Implementing a Synthesizer in an FPGA

Depending on how similar the two circuits are, yes that could be possible.
At 256 word deep, the M9K can store 31 coefficients multiple times, so that would not be an issue, but switching between the two circuits might get complicated, if they are not almost identical. If you don’t unroll the loop you probably have enough hardware multipliers and M9Ks to implement the two circuits separately.

Another architecture option is to design your own ALU, optimized for this problem (maybe with two or three parallel floating point multipliers and some floating point adders?) and write some “software” to sequence the events properly.
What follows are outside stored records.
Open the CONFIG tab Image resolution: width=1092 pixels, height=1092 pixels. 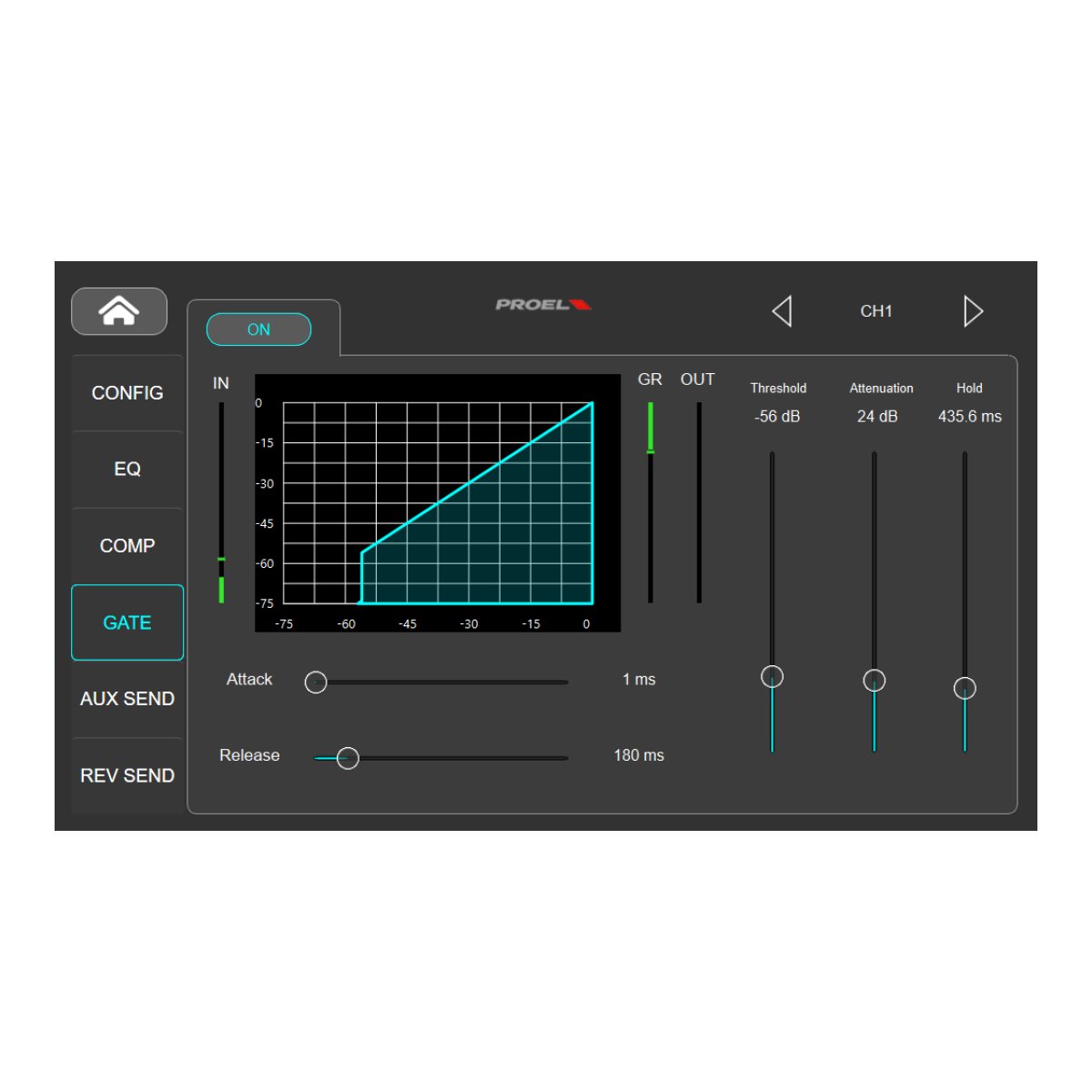(x=127, y=393)
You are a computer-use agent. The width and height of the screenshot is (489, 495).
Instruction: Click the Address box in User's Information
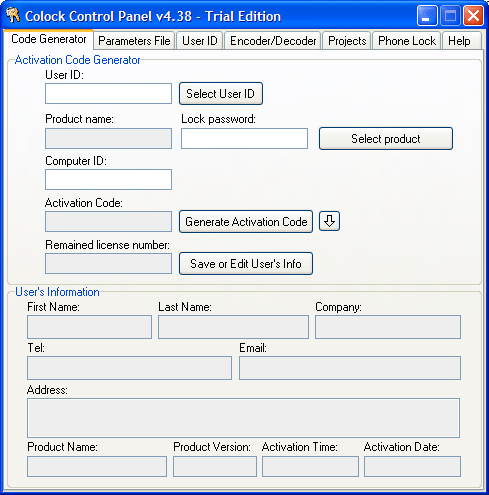(x=243, y=418)

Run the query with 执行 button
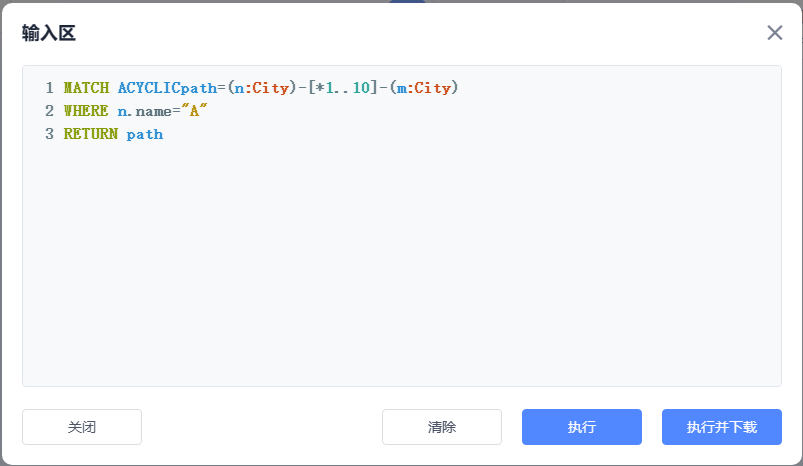coord(581,427)
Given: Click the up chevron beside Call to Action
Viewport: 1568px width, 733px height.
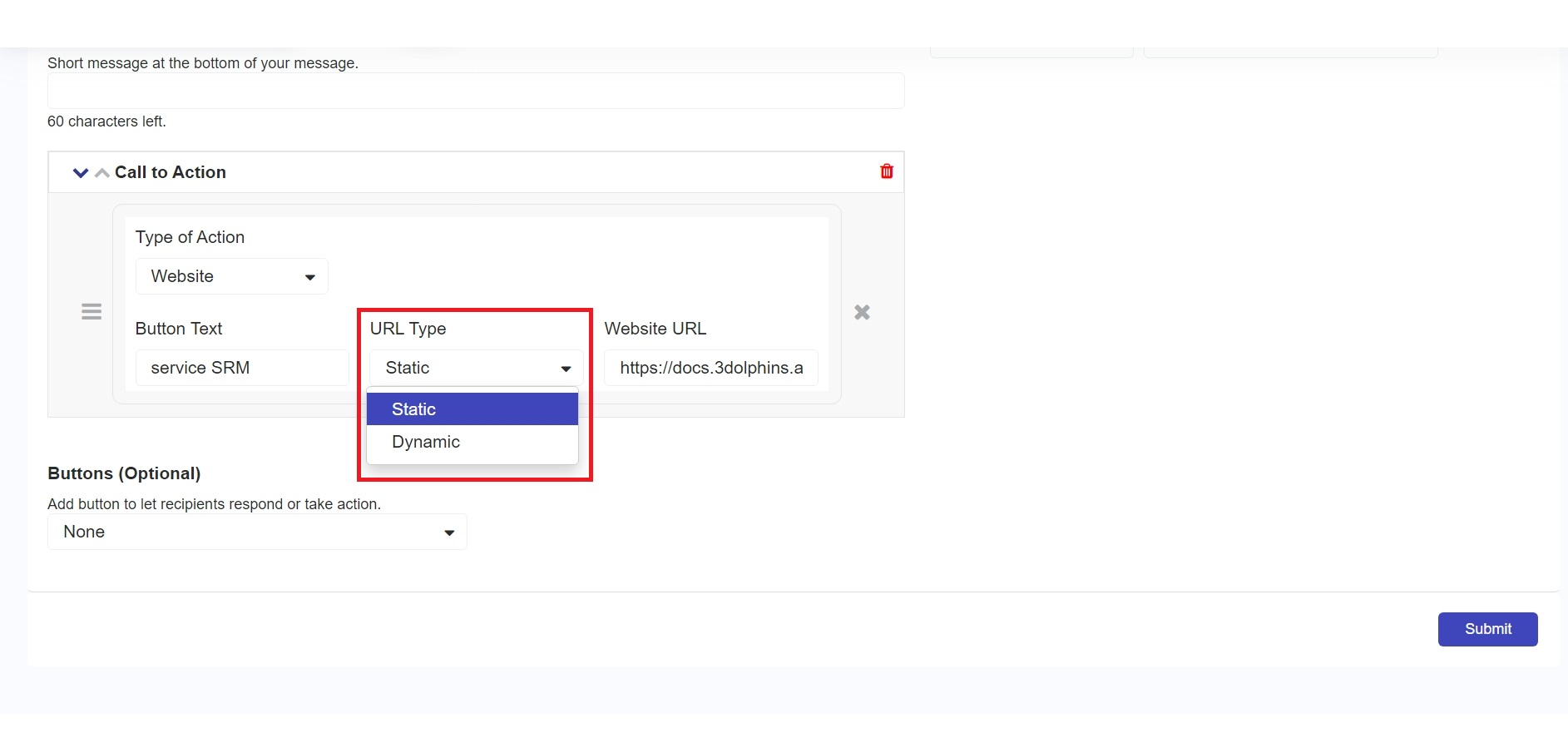Looking at the screenshot, I should pyautogui.click(x=102, y=173).
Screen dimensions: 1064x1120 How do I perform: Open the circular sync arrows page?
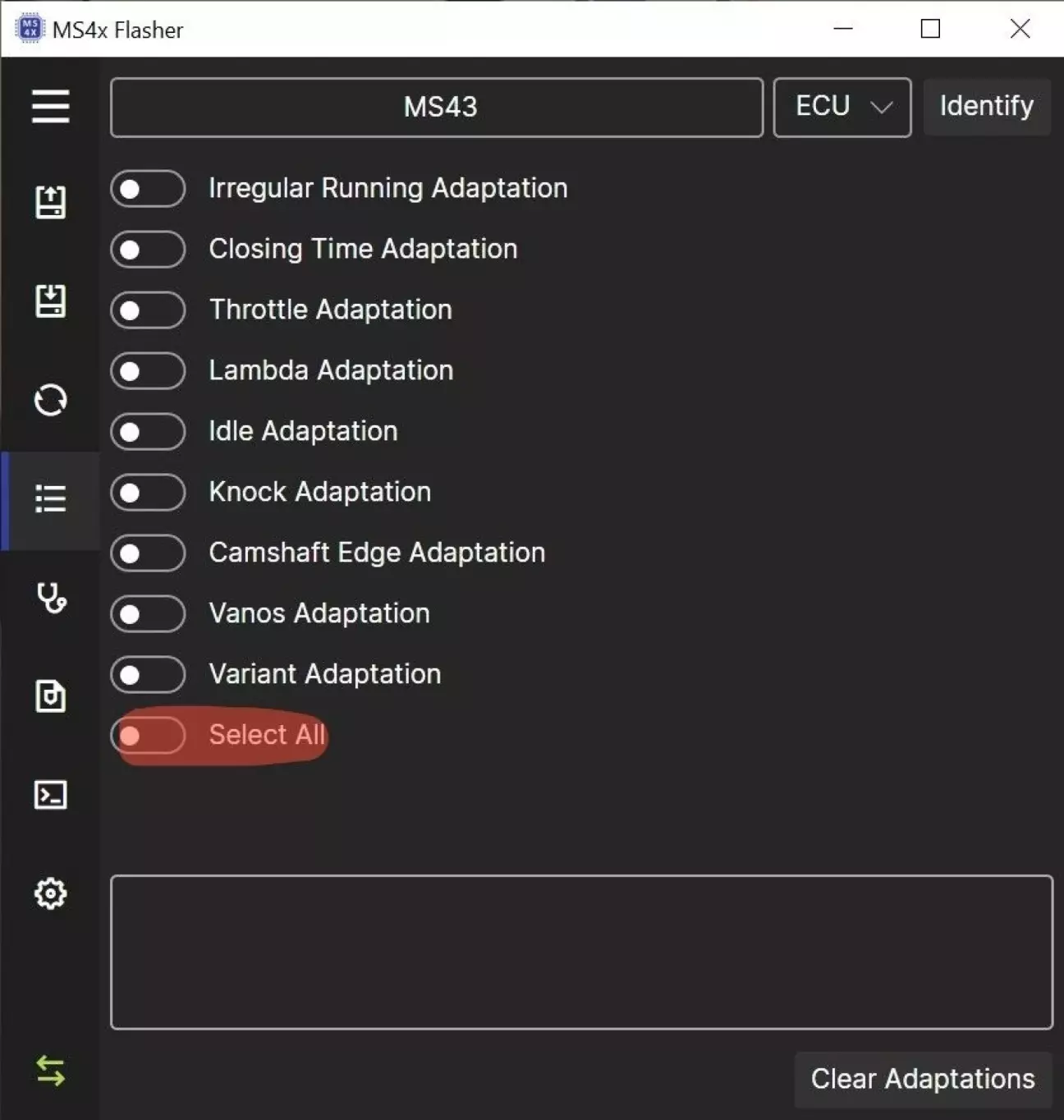[50, 400]
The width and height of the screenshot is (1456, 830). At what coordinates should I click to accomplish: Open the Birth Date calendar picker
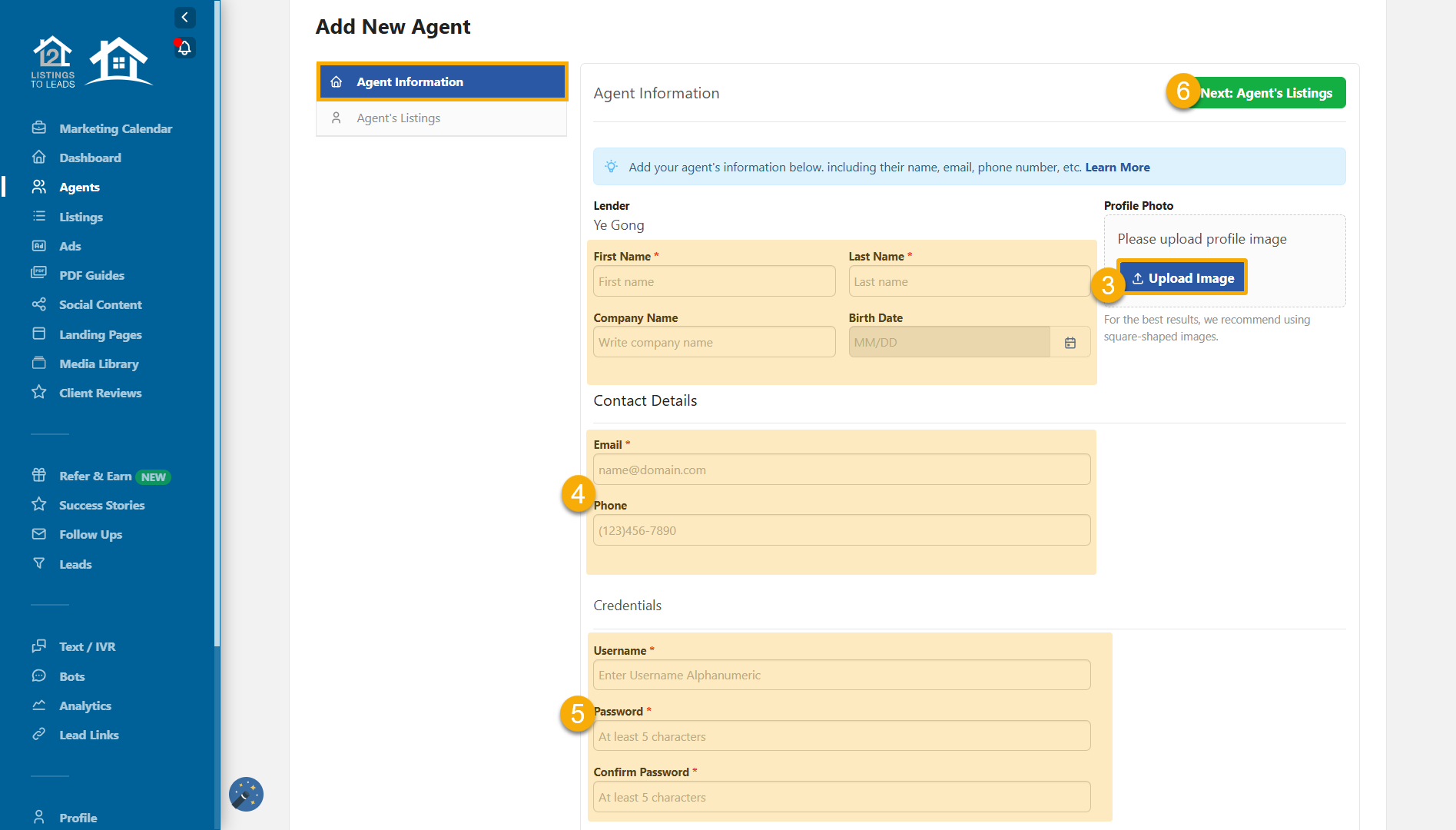[1070, 343]
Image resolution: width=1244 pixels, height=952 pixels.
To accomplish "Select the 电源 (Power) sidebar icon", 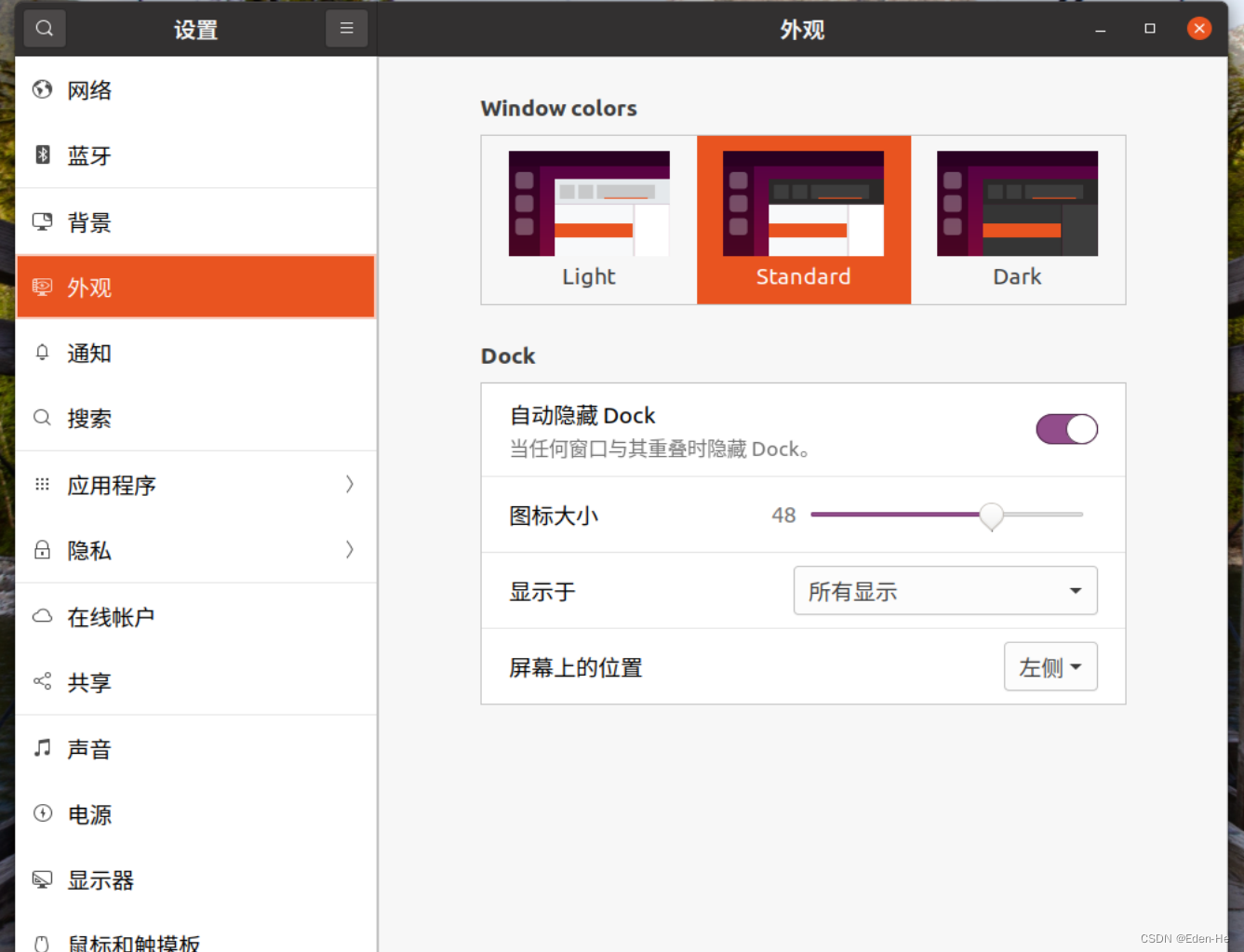I will tap(42, 814).
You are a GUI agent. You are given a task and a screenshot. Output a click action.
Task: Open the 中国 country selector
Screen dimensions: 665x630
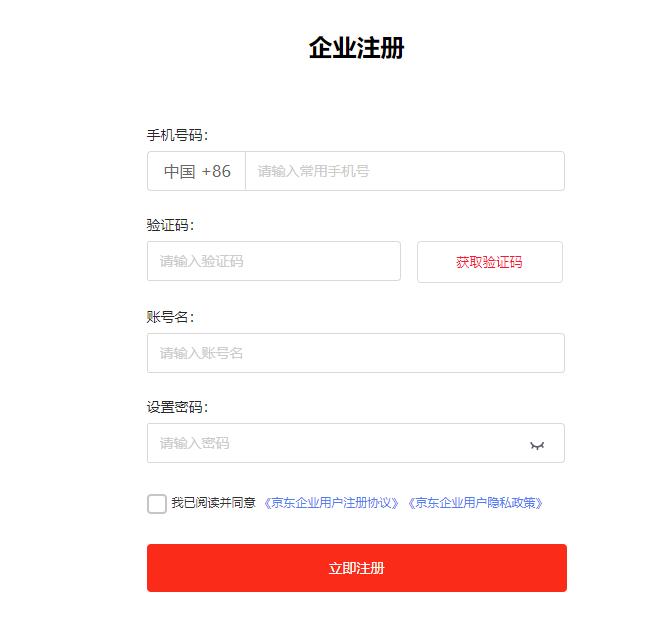pyautogui.click(x=180, y=171)
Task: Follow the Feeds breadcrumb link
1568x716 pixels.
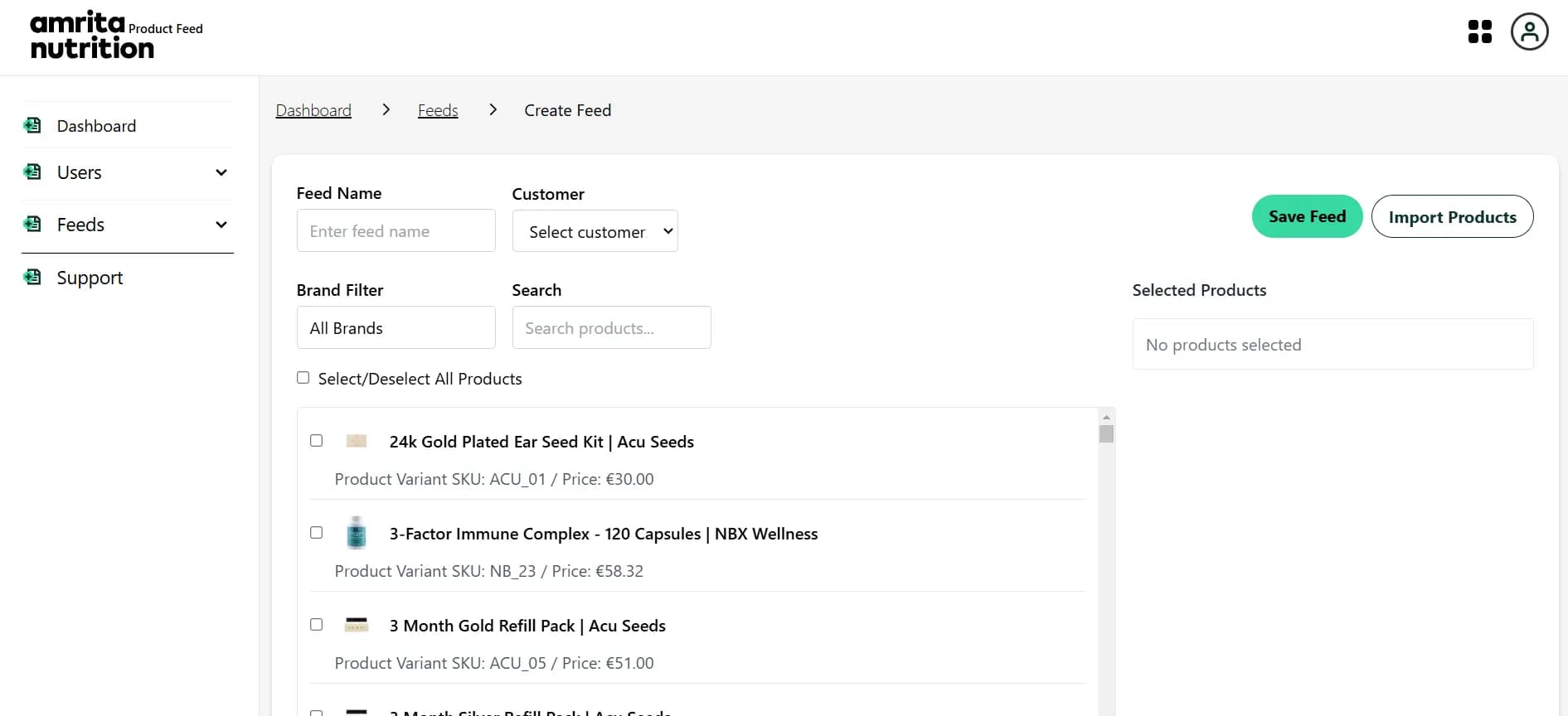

It all depends on what you enjoy most.

Personally I’d go with the two independent circuits like the one described in my previous post, although I’ve always wanted to implement a FORTH engine in an FPGA (and yes I know, it’s been done).

3 Likes

Thanks for your insights and suggestions!

In my code I use floating point arithmetic. I’ve not found the need for doubles and ultimately everything is output as integers anyway ( DA-conversion ), so the maximum numerical resolution needed is limited.

I’ve looked into the matter of choosing precision a bit by watching some tutorials on YouTube. But my gut feeling is that it takes a bit of experience to master this. Starting small with something like a simple all pole filter is the obvious choice, I guess.

I take it the pipeline processing fashion is similar to processing a buffer of data sequentially / block processing of data and waiting for the next buffer? Or is this similar to stream processing?

The M9K memories sound like the perfect solution to store temporary data.

The suggestion in your follow up post of making an ALU dedicated to the problem sounds really interesting. That is maybe not a thing I should start with, but it sounds like something I’d like to try at some point in the future.

1 Like

I think block processing is favored with traditional processors because access to external memory is orders of magnitude slower than register and cache access.

If you chose the size of the block just right and the size of the process just right, you can have all the data in the data cache and your processing’s inner loop all in the instruction cache.

Additionally, access to sequential blocks of external memory can be significantly faster than random access, so reading a block of data, processing it, and writing back a block of data, if much more efficient for traditional computers.

But block processing kind of implies gaps in the pipeline between the blocks which is sub-optimal in an FPGA. Once data is in the FPGA there is no memory access penalty, or cache hit bonus, so keeping the pipeline full is how you get the most performance.

Block processing is still often used with FPGAs as the FPGA often needs to get its data to and from external memory, but inside an FPGA, back to back block processing or stream processing is essentially the same thing. As long as the pipeline is always full the hardware is being used at maximum efficiency.

3 Likes